Task 1.
Lay out the lines of the saved data entries listing as a JSON list of strings, one string per line and no blank lines, from the line with "Click Посмотреть статьи in knowledge base" through the end of the listing. Leave the pictures out of the answer.

Page text.
□ □ □ □

But Who Are You, Really
Who are you?
If I was to strip away all of your friends, your social groups, your social media, your hobbies, all of the external ways you identify yourself… what would be left? Who would you be?
“I’m a mother.”
“I’m a father.”
“I’m a brother.”
“I’m a good friend.”
All of these answers, while they sound nice, are completely inadequate. They tell me nothing about you. And, more importantly, they tell you nothing about you. What I want to know, and what you should want to know, is who are you, really. How are you a good mother? What makes you good? What exactly do you do for your children? And why?
I know you’re a brother, but what is it that you give to your siblings? What values do you strengthen in your family? What are you offering them that they’re not getting somewhere else?
What are you willing to experience pain to stand up for?
It’s easy, especially in the age of the internet and its insistence on labeling things, to slap generalized labels on yourself and call it a day. “I’m a patriot,” you might say. Ok, well what’s the last thing you did that was patriotic? If you don’t have a good answer, why are you calling yourself a patriot?
“I’m a person who values honesty.” Ok, well when’s the last time you were honest when it absolutely sucked to be honest? If you don’t have a good answer, why are you claiming to value honesty?
Are you actually honest, or do you just want to feel good about yourself? Are you just claiming that word because you have nothing else to claim?
It’s easy to attribute nice names and words and values to yourself. It feels good. We all like to think that we stand for something. But it’s another thing entirely to actually stand for something. And to know precisely what you mean when you say who you are.
We often get so distracted with the identities and values of our groups, that we forget who we are as individuals. And we often get so caught up trying to tell the world who we are, that we forget to be something.
Henri Tajfel was one of the first social scientists to deeply study the effects of social groups and mental categorization on our individual sense of identity. He believed that, in a lot of ways, social identity trumps individual identity.

□ □ □ □

Saved data entries:
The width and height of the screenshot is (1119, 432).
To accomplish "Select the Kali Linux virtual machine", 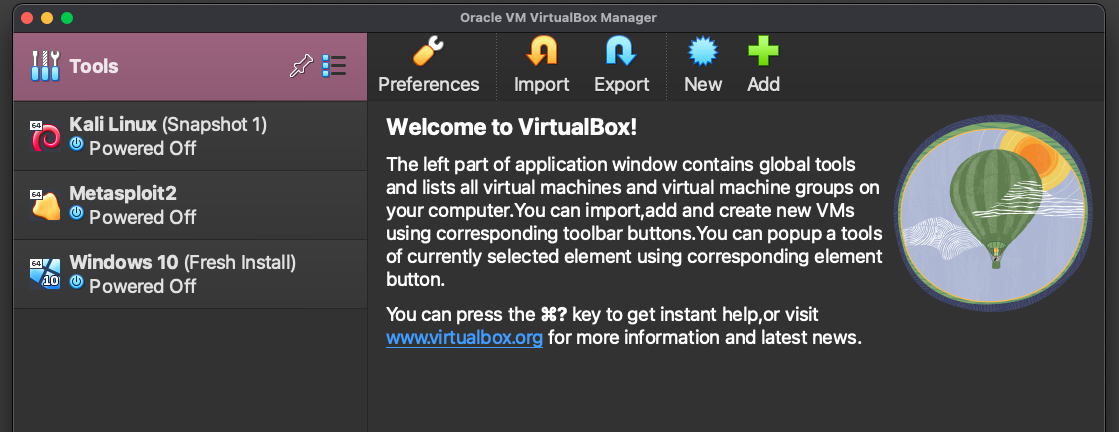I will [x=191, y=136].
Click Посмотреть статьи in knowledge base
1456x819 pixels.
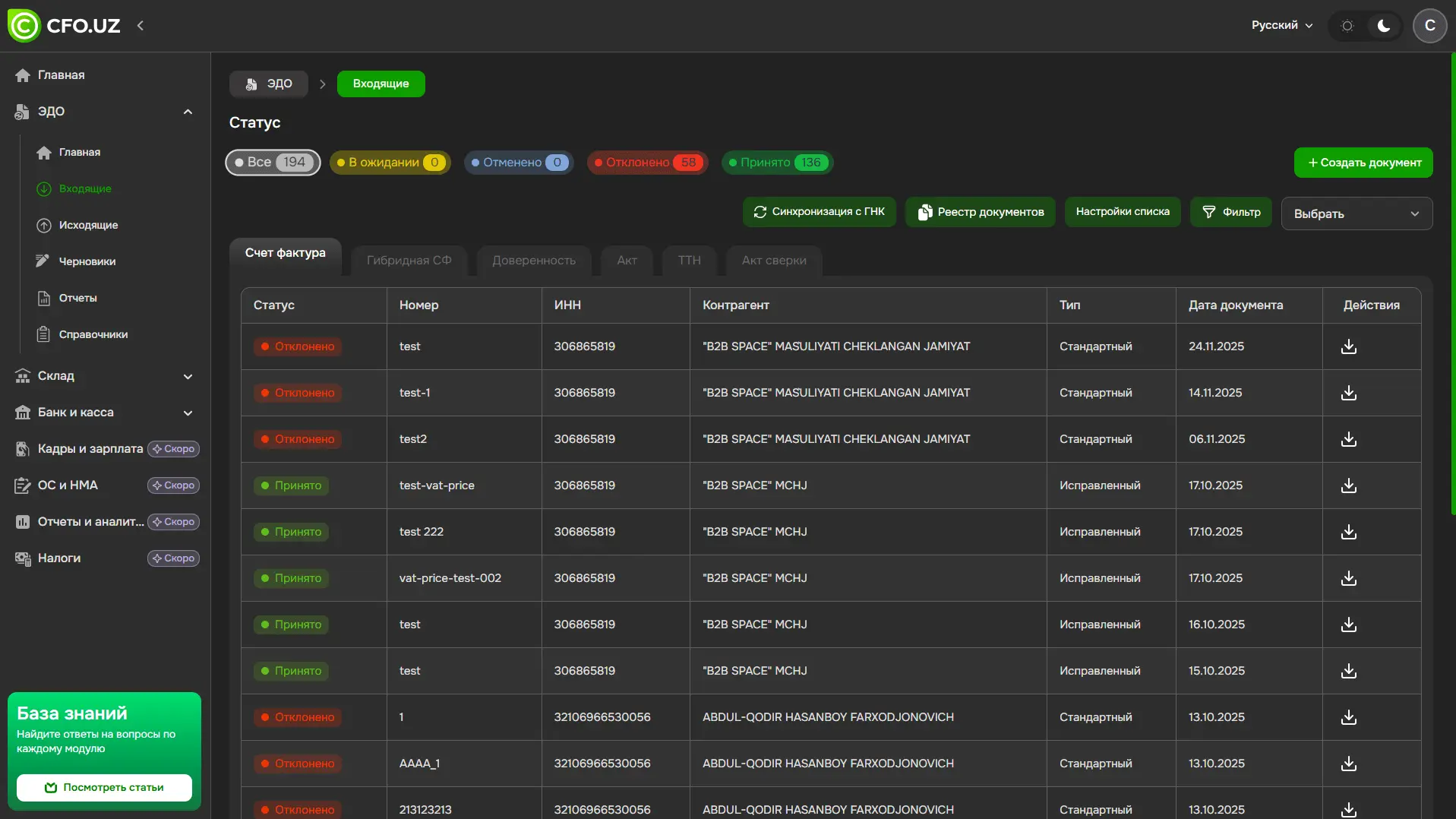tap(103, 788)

□ □ □ □

Task 2.
In the essay on identity, who is named as one of the first social scientists to deeply study how social groups and mental categorization affect individual identity?

Output 1.
[
  "Click Посмотреть статьи in knowledge base",
  "1456x819 pixels.",
  "tap(103, 788)"
]

Output 2.
Henri Tajfel